O jornalista notou também, olhando atentamente os trajes das religiosas, que a vida da jovem Veneranda era caótica. “Algo que me chamava muita atenção em Irmã Dulce era que ela tinha quem lavasse o hábito dela, que só andava imaculadamente limpo, e o da Irmã Ressurreição não era. Então eu me dei conta do quanto ela também se doava para o pobre. Só que Irmã Dulce se doava demais e tinha roupas limpas. Ela se doava demais, mas não tinha nem uma pessoa para fazer isso por ela”, afirma.
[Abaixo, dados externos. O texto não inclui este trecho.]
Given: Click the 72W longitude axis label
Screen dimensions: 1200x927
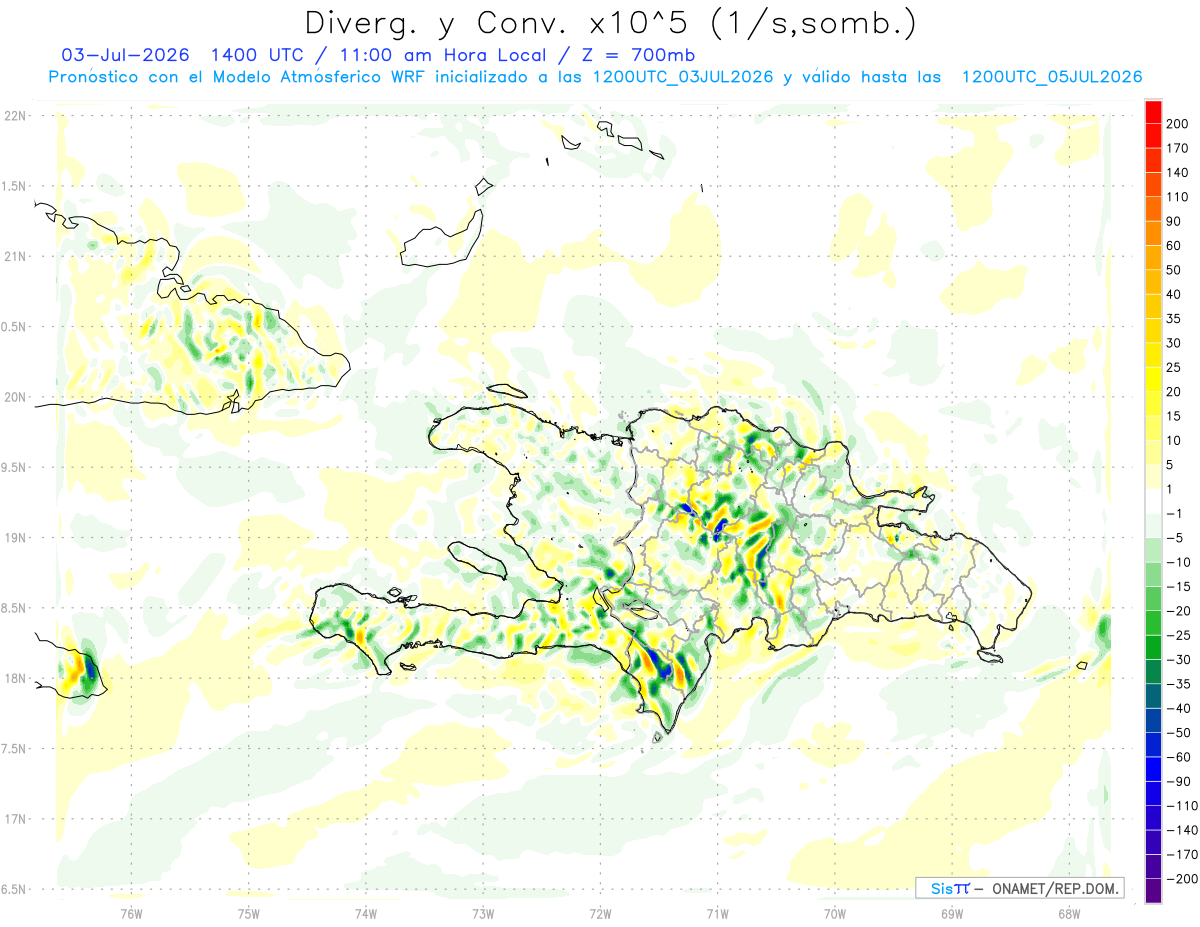Looking at the screenshot, I should coord(600,912).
No início dos trabalhos com Irmã Dulce, Ressurreição ficou responsável pelo galinheiro, trabalho que deixava a jovem de vinte anos frustrada: queria ser enfermeira, mas, pela pouca idade, Irmã Dulce não permitia. Isso a levou a fazer sua própria manifestação. “Peguei um peru, coloquei a crista para cima, cortei e depois fiz um curativo. Quando Irmã Dulce chegou na janela, falou: 'o que é isso?', e eu respondi: 'fui eu! Porque a senhora não quer me deixar ser enfermeira. Eu quero ser enfermeira dos pobres, quero trabalhar com eles. Aqui vai ser a casa dos pobres'”, conta.

Depois disso, e de uma bronca da freira mais velha, Irmã Ressurreição recebeu a autorização para exercer a enfermagem. De chapeuzinho branco estampado com uma cruz vermelha, receitava remédios e fazia curativos.

A freira de espírito determinado

Ao ingressar no Tribunal Regional do Trabalho da 5ª Região (TRT-5) em 1994, Maria Augusta Kolbe logo percebeu o movimento de crianças na rua, devido a uma creche instaurada no local. Não demorou muito até conhecer a responsável por manter o local: todos os meses, era certa a presença da Irmã no Tribunal, de setor em setor, pedindo colaborações. Se alguém ajudasse uma vez, ela registrava o nome numa lista e voltava no mês seguinte para cobrar o próximo auxílio.

Isso fez com que a contribuição entre os funcionários do TRT se tornasse regular, e a visita mensal já era esperada. Na pandemia, todos por lá se preocuparam quando a freira parou de aparecer. Maria Augusta falou com outra servidora, Karina, e foram visitá-la. Irmã Ressurreição, que morava sozinha, estava abatida e o peso da idade avançada começava a lhe afetar mais fortemente. Ela, entretanto, relutava inicialmente a ir para um abrigo ou voltar para o convento, temendo o fim das atividades para as crianças.

“A gente passou então a fazer esse papel de arrecadar, eu e Karina. Através do WhatsApp, todo mês, assim que saía o dinheiro, a gente mandava mensagem para os colegas perguntando quem podia ajudar. Arrecadávamos, o dinheiro ia para a conta de Karina, a gente ia ao mercado, fazia as compras e deixava na casa dela”, diz Maria Augusta. Agora, após a pandemia, elas continuam arrecadando para a causa da Irmã, além de visitá-la com frequência.

Perfeccionista, Irmã Ressurreição não queria que as servidoras fizessem a cesta básica para ela após fazerem as compras – gostava de montar a cesta ela mesma. Hoje, com a rede formada por Maria Augusta e Karina do lado de fora do convento, ela consegue ficar mais calma acerca das arrecadações. Ainda assim, a reivindicação se mantém constante. Para ela, o mais importante sempre será a ajuda para as suas crianças.